Exercise brief = Would you copy the material below word for word, beginning with its first line and ending with the line that contains "You are a computer-use agent. Viewport: 2137px"?

::: Source information

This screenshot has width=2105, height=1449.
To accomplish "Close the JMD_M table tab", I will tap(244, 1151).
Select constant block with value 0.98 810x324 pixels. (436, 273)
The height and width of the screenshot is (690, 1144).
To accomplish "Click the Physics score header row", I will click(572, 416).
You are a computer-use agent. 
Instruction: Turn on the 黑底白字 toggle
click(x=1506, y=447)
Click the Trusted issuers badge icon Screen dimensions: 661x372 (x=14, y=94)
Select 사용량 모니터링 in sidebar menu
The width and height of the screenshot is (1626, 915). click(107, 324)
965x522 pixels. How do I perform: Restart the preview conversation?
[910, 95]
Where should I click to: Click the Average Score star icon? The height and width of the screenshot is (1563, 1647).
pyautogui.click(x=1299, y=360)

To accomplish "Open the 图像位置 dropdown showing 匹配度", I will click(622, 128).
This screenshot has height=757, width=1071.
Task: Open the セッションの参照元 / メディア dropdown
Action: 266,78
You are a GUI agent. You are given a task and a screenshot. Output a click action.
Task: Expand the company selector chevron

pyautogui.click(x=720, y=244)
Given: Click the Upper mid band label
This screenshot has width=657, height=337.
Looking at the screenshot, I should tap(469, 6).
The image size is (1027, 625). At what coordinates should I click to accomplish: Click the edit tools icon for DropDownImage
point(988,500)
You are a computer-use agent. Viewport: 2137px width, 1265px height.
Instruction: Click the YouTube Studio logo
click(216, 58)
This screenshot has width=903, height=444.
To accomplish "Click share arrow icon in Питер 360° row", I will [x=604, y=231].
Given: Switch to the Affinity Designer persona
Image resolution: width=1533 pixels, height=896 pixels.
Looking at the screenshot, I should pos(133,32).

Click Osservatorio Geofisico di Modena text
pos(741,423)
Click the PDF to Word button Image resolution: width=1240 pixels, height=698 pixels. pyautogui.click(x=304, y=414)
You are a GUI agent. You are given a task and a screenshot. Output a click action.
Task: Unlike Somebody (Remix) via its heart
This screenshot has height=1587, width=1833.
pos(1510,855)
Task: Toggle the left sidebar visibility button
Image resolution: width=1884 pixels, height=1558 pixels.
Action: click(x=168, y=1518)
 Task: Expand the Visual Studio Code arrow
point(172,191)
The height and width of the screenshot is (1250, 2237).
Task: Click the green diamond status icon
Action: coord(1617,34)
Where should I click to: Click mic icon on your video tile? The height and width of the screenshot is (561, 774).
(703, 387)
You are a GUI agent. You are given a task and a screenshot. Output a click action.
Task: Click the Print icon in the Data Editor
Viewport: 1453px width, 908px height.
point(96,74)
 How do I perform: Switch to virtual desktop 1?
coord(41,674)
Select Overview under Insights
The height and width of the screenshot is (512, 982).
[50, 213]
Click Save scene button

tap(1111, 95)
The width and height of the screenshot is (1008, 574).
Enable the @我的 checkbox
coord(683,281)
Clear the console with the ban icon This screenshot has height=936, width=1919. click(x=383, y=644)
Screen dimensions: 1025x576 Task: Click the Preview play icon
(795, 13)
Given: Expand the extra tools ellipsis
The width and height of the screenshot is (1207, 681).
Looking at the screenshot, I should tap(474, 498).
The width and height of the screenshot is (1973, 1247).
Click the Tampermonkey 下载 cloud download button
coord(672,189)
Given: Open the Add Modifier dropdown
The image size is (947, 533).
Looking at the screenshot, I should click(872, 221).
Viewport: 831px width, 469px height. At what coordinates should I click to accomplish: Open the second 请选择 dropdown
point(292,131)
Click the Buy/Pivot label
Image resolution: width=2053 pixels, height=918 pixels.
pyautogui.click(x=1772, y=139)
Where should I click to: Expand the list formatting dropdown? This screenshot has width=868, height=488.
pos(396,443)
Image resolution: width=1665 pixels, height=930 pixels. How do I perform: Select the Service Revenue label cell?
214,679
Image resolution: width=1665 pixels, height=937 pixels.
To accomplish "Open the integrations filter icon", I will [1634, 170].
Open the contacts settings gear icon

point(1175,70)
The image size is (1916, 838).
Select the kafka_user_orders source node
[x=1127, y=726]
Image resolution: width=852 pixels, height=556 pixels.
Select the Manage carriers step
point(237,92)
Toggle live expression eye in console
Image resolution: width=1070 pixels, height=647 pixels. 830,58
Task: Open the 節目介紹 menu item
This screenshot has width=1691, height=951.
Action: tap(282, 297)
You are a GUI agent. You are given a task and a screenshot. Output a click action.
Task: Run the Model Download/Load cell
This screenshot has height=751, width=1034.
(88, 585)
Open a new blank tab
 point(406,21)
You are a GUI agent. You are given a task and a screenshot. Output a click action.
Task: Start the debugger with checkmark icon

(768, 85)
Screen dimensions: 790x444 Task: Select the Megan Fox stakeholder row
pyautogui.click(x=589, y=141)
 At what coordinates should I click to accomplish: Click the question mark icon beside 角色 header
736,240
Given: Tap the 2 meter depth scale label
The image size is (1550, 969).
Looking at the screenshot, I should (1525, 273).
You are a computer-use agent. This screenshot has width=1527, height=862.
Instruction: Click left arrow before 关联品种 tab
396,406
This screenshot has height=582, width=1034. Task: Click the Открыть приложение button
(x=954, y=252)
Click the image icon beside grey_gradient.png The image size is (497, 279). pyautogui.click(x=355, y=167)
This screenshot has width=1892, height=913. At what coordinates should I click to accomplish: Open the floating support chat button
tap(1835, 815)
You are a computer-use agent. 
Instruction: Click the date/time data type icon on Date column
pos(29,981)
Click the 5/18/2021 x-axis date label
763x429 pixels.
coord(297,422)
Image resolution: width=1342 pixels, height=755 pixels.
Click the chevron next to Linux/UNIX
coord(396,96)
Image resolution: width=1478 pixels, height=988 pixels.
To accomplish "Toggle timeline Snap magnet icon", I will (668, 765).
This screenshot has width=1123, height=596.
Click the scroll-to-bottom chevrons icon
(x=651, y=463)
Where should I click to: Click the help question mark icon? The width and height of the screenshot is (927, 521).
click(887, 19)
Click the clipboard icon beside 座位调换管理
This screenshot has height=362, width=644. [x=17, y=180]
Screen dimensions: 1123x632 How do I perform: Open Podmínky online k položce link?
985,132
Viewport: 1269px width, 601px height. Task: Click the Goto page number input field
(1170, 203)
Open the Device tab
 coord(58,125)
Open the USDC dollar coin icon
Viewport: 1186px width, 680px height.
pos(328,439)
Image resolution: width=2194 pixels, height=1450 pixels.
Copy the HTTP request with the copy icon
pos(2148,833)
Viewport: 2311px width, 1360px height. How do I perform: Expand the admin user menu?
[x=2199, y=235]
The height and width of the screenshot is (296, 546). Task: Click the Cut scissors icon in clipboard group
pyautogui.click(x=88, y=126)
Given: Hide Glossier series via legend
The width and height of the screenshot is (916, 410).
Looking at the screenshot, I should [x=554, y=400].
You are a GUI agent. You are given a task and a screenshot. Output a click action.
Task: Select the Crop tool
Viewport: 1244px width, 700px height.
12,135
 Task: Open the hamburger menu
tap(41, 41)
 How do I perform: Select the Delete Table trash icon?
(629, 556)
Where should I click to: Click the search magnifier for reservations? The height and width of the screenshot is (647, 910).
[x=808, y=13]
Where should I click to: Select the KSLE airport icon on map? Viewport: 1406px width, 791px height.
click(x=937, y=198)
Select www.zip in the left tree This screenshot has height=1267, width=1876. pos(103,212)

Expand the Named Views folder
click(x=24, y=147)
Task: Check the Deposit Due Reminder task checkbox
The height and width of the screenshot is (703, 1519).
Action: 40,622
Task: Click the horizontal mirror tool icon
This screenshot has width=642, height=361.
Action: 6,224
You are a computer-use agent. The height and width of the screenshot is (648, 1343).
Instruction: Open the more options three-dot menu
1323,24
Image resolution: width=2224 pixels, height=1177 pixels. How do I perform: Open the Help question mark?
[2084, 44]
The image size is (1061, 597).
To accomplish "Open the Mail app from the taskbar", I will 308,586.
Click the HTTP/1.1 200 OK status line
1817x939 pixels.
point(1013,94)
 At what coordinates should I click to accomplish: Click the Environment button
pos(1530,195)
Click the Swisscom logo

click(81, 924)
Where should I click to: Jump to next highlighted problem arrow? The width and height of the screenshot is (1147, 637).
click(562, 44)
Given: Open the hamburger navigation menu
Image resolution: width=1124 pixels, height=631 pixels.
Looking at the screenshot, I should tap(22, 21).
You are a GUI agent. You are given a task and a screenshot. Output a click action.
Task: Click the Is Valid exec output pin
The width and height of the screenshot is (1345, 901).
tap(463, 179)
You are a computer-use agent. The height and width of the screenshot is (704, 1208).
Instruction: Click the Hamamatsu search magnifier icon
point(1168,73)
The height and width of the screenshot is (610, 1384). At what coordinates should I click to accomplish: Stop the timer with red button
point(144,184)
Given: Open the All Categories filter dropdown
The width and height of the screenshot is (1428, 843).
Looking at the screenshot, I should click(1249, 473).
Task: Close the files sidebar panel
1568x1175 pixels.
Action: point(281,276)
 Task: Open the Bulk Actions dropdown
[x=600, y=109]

::::::

Solution for this exercise =
This screenshot has width=2105, height=1449.
To accomplish "Close the JMD_M table tab", I will tap(244, 1151).
Select constant block with value 0.98 810x324 pixels. (436, 273)
The height and width of the screenshot is (690, 1144).
To accomplish "Click the Physics score header row", I will click(572, 416).
You are a computer-use agent. 
Instruction: Turn on the 黑底白字 toggle
click(x=1506, y=447)
Click the Trusted issuers badge icon Screen dimensions: 661x372 (x=14, y=94)
Select 사용량 모니터링 in sidebar menu
The width and height of the screenshot is (1626, 915). click(107, 324)
965x522 pixels. How do I perform: Restart the preview conversation?
[910, 95]
Where should I click to: Click the Average Score star icon? The height and width of the screenshot is (1563, 1647).
pyautogui.click(x=1299, y=360)

To accomplish "Open the 图像位置 dropdown showing 匹配度", I will click(622, 128).
This screenshot has height=757, width=1071.
Task: Open the セッションの参照元 / メディア dropdown
Action: 266,78
You are a GUI agent. You are given a task and a screenshot. Output a click action.
Task: Expand the company selector chevron

pyautogui.click(x=720, y=244)
Given: Click the Upper mid band label
This screenshot has width=657, height=337.
Looking at the screenshot, I should tap(469, 6).
The image size is (1027, 625). At what coordinates should I click to accomplish: Click the edit tools icon for DropDownImage
point(988,500)
You are a computer-use agent. Viewport: 2137px width, 1265px height.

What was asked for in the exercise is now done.